● Directions:
Update the records by replacing "Click" with "Select" everywhere it appears and leaving everything else unchanged.

** START OF Record list **

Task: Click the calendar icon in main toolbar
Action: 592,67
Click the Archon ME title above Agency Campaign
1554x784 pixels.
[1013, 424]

** END OF Record list **

● Solution for this exercise:
Task: Select the calendar icon in main toolbar
Action: 592,67
Select the Archon ME title above Agency Campaign
1554x784 pixels.
[1013, 424]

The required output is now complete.